Hello all,
we are experiencing serious SCSI reservation issues in our ESX 3.0.1 / VC 2.0.1 environment.
This is our setup and the whole story:
Host hardware:
\- 2 IBM xSeries 445 (each with 8 SingleCore-CPUs and 32 GB RAM)
\- 3 HP ProLiant DL585 (each with 4 DualCore-CPUs and 32 GB RAM)
\- 2 HP ProLiant DL580 (each with 4 SingleCore-CPUs and 16 GB RAM)
We started with all servers running ESX 2.5.x attached to a EMC Symmetrix 8530. All servers used three 600 GB LUns on this box. All have two QLogic HBAs in them. No issues.
Then we started our migration to ESX3. At the same time we also needed to migrate to new SAN storage: six 400 GB LUNs on a HP XP12000. We used the brand new "VMotion with storage relocation"-feature to do both migrations. At the beginning this worked really fine.
So we re-installed all hosts one after the other with ESX3, attached the new storage LUNs to them (in addition to the old ones) and migrated the VMs from the not-yet-upgraded hosts to the already-upgraded hosts and the new storage.
We started with the three DL585 and were very pleased with the speed an the reliability of the process.
However, when we re-installed the first IBM-host the trouble began. All sorts of VM related procedures (e.g. storage relocation, hot and cold, powering on VMs, VMotion, create new VM) failed with all sorts of error messages in VirtualCenter. Looking at the vmkernel-logs of the hosts we discovered the reason for this: excessive SCSI reservation conflicts.

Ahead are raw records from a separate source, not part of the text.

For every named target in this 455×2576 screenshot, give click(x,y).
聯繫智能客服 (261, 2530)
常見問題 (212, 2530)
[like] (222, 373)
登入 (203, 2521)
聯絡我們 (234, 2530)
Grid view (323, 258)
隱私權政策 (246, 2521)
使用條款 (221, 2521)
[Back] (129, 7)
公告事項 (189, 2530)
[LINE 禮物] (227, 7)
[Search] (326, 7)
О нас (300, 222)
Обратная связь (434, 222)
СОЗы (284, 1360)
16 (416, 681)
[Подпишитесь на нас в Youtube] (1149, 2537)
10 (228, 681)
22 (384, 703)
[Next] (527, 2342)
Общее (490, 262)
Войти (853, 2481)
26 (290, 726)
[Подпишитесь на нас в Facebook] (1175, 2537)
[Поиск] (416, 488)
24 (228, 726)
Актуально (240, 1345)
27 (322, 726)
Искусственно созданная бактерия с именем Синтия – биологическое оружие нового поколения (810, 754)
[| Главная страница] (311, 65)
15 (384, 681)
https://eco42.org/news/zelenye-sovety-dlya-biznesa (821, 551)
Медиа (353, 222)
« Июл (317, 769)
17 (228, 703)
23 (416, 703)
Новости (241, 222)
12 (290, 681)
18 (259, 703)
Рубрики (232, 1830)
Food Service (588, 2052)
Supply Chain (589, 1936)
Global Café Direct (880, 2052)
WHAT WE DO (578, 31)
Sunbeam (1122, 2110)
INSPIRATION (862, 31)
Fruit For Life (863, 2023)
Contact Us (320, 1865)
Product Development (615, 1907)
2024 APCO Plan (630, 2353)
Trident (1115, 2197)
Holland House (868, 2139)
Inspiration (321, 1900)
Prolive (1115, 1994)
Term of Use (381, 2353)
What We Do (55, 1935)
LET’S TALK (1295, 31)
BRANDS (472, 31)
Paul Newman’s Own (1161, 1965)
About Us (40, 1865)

The messages look like this e.g.:
Nov 14 13:29:43 frasvmhst06 vmkernel: 0:00:03:34.249 cpu4:1045)WARNING: SCSI: 5519: Failing I/O due to too many reservation conflicts
Nov 14 13:29:43 frasvmhst06 vmkernel: 0:00:03:34.249 cpu4:1045)WARNING: SCSI: 5615: status SCSI reservation conflict, rstatus 0xc0de01 for vmhba2:0:0. residual R 919, CR 0, ER 3
Nov 14 13:29:43 frasvmhst06 vmkernel: 0:00:03:39.086 cpu4:1045)FSS: 343: Failed with status 0xbad0022 for f530 28 2 453782fc 6b8bc9e9 1700770d 1d624ca 4 4 1 0 0 0 0 0
Things we have tried so far to make it better:
\- filed a SR with VMware. No helpful answers yet.
\- checked the firmware code of the XP12000. It is the latest: 50.07.64.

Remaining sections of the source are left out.